[Collected data]
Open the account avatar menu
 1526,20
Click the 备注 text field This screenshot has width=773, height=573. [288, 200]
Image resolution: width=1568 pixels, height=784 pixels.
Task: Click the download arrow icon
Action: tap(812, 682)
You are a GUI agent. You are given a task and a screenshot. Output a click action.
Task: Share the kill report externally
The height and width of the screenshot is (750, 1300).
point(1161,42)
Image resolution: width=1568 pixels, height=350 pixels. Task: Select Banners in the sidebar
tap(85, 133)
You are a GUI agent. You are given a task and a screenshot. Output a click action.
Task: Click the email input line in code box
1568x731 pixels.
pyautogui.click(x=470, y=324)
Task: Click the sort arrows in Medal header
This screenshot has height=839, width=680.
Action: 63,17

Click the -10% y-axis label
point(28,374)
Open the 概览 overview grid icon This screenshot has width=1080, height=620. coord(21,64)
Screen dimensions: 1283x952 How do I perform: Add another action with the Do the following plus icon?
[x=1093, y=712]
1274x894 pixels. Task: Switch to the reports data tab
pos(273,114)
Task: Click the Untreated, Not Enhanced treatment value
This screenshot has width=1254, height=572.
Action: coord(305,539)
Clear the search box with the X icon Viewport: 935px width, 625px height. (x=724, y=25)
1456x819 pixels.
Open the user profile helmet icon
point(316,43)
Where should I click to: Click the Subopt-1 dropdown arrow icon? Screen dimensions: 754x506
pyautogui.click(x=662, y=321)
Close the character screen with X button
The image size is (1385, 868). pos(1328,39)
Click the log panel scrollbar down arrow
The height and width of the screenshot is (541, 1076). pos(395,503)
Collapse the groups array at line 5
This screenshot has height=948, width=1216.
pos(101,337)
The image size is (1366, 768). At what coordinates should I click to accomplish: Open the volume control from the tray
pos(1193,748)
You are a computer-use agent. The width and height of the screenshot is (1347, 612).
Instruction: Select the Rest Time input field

> Required work:
Give back the complete data, each line unchanged.

> Task output:
Open the account avatar menu
 1526,20
Click the 备注 text field This screenshot has width=773, height=573. [288, 200]
Image resolution: width=1568 pixels, height=784 pixels.
Task: Click the download arrow icon
Action: tap(812, 682)
You are a GUI agent. You are given a task and a screenshot. Output a click action.
Task: Share the kill report externally
The height and width of the screenshot is (750, 1300).
point(1161,42)
Image resolution: width=1568 pixels, height=350 pixels. Task: Select Banners in the sidebar
tap(85, 133)
You are a GUI agent. You are given a task and a screenshot. Output a click action.
Task: Click the email input line in code box
1568x731 pixels.
pyautogui.click(x=470, y=324)
Task: Click the sort arrows in Medal header
This screenshot has height=839, width=680.
Action: 63,17

Click the -10% y-axis label
point(28,374)
Open the 概览 overview grid icon This screenshot has width=1080, height=620. coord(21,64)
Screen dimensions: 1283x952 How do I perform: Add another action with the Do the following plus icon?
[x=1093, y=712]
1274x894 pixels. Task: Switch to the reports data tab
pos(273,114)
Task: Click the Untreated, Not Enhanced treatment value
This screenshot has width=1254, height=572.
Action: coord(305,539)
Clear the search box with the X icon Viewport: 935px width, 625px height. (x=724, y=25)
1456x819 pixels.
Open the user profile helmet icon
point(316,43)
Where should I click to: Click the Subopt-1 dropdown arrow icon? Screen dimensions: 754x506
pyautogui.click(x=662, y=321)
Close the character screen with X button
The image size is (1385, 868). pos(1328,39)
Click the log panel scrollbar down arrow
The height and width of the screenshot is (541, 1076). pos(395,503)
Collapse the groups array at line 5
This screenshot has height=948, width=1216.
pos(101,337)
The image size is (1366, 768). At what coordinates should I click to accomplish: Open the volume control from the tray
pos(1193,748)
You are a computer-use agent. The width and height of the screenshot is (1347, 612).
Instruction: Select the Rest Time input field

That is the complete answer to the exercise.